**WHAT THE TASK REQUIRES**
Restate word for word the lines below from the one that has "Task: Open the Securing Attributes tab" through the one that has "Select the 4 外置 channel value", keeping both and dropping all pictures.

RECORDS FOR THIS EXERCISE START

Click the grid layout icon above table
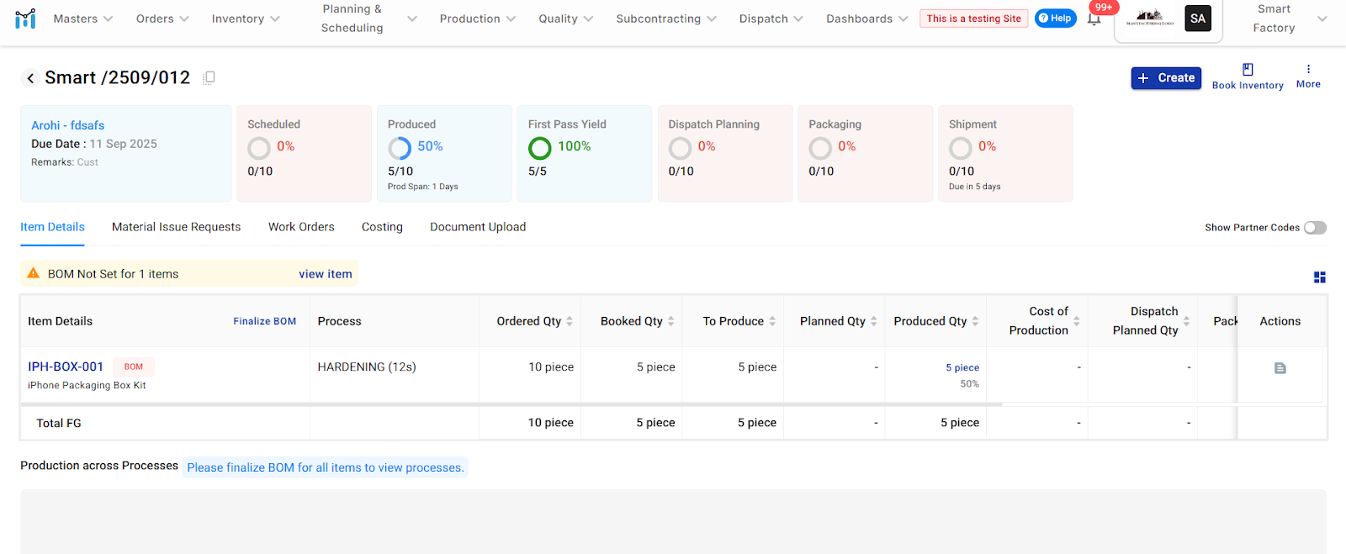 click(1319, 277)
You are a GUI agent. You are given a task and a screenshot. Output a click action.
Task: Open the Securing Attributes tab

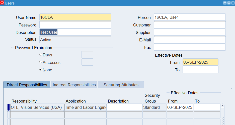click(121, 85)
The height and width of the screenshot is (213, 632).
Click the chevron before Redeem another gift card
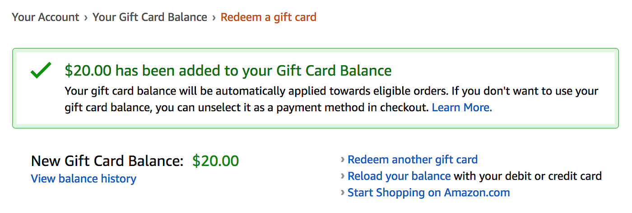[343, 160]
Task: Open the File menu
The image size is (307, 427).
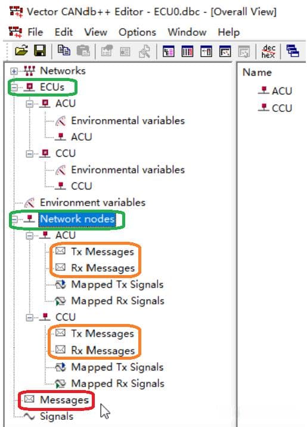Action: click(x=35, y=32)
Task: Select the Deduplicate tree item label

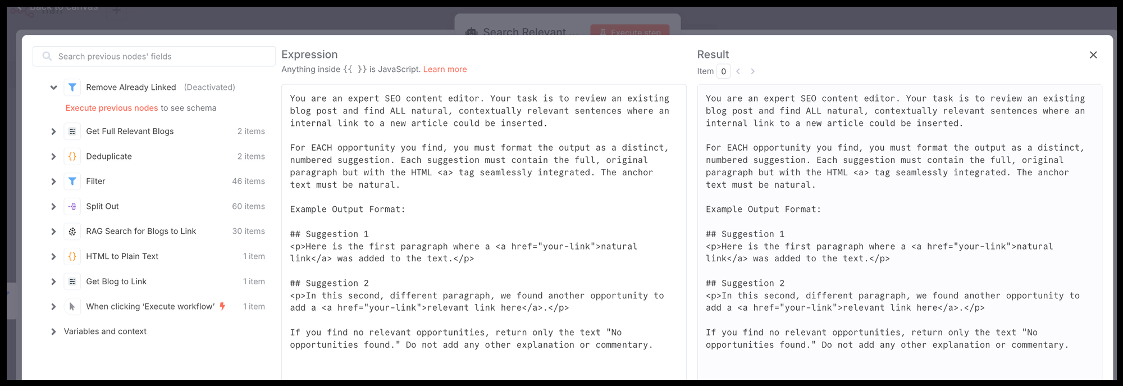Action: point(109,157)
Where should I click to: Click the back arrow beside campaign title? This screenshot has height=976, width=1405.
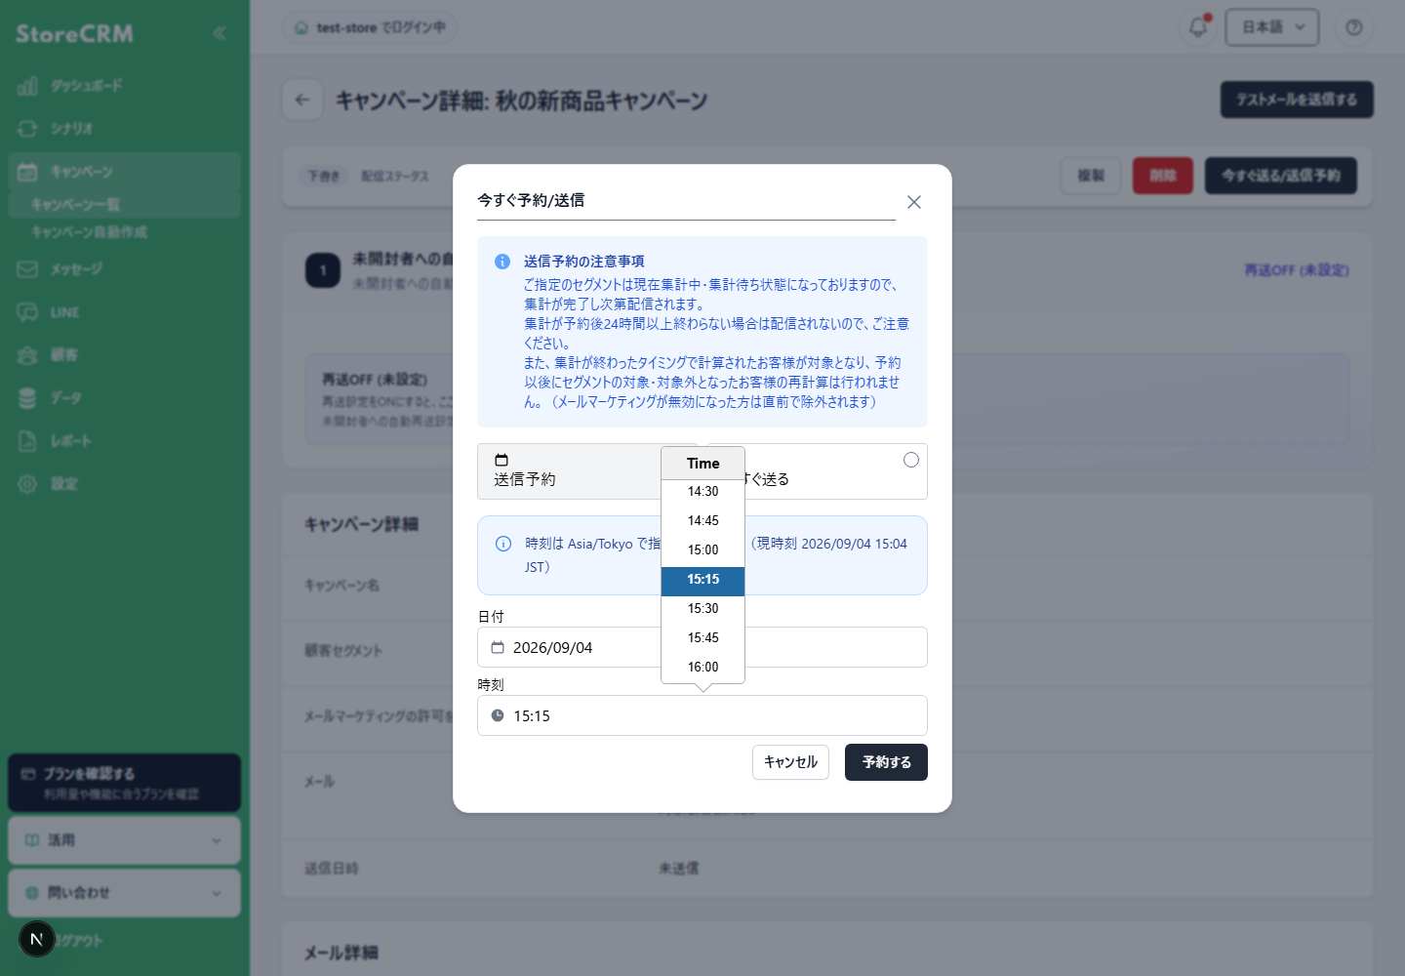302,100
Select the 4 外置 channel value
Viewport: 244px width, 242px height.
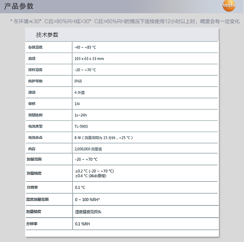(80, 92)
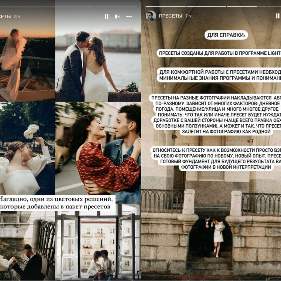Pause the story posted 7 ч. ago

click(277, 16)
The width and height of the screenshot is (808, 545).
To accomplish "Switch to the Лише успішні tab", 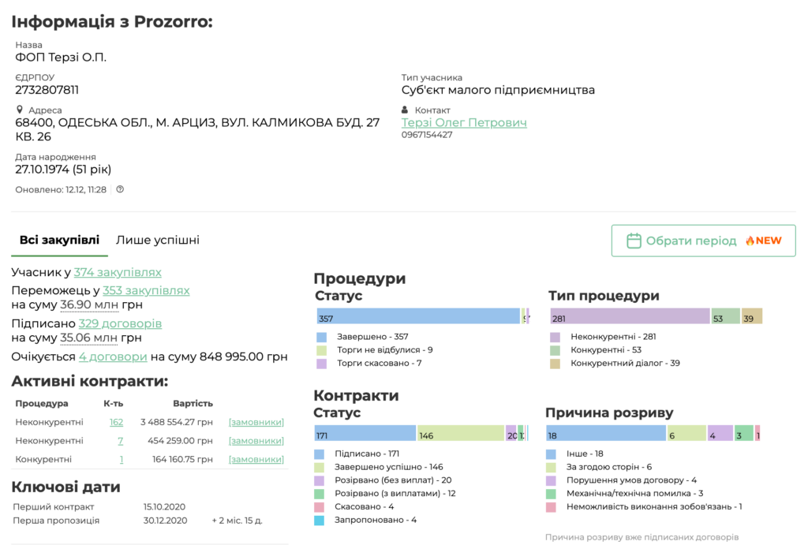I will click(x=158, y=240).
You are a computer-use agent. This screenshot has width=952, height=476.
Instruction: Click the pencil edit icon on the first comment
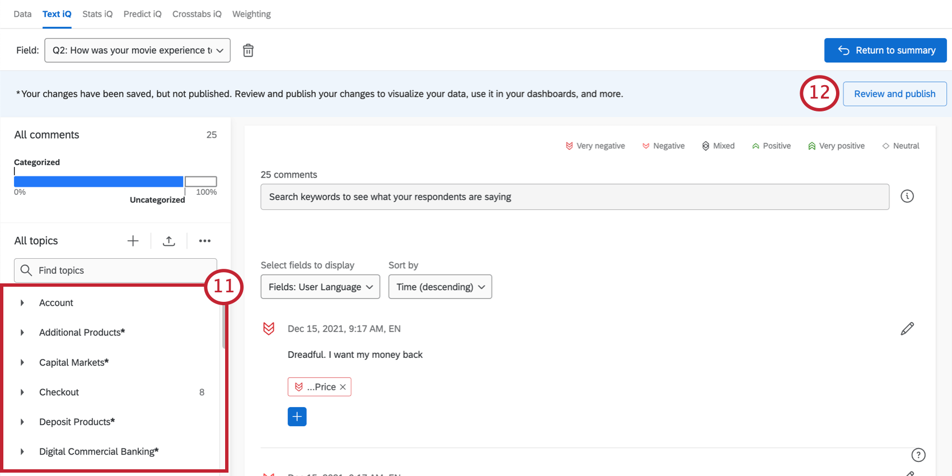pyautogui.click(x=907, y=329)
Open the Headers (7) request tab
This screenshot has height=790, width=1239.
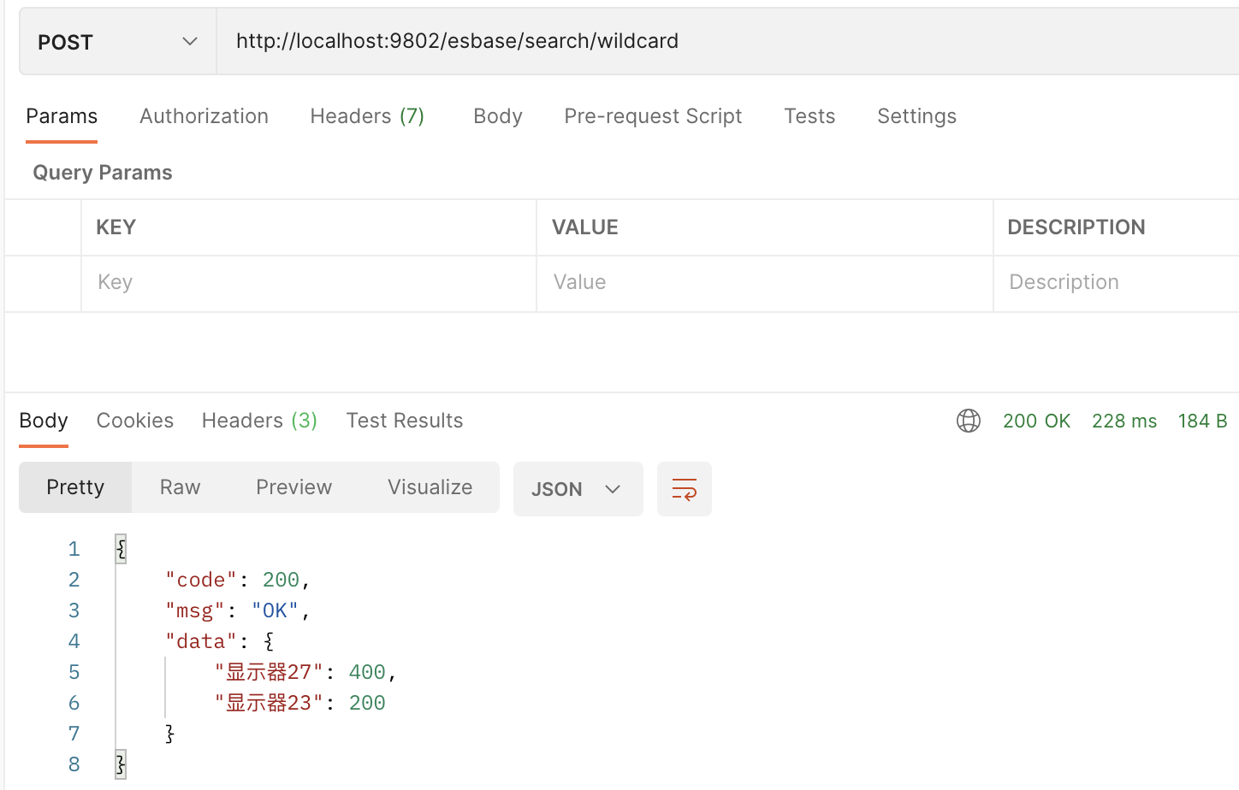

RECORDS FOR THIS EXERCISE END

**TASK OUTPUT**
Task: Open the Securing Attributes tab

click(121, 85)
The height and width of the screenshot is (213, 632).
Click the chevron before Redeem another gift card
[343, 160]
Task: Open the File menu
The image size is (307, 427).
Action: click(x=35, y=32)
Task: Select the Deduplicate tree item label

Action: point(109,157)
Where should I click to: Click the back arrow beside campaign title? This screenshot has height=976, width=1405.
302,100
Select the 4 外置 channel value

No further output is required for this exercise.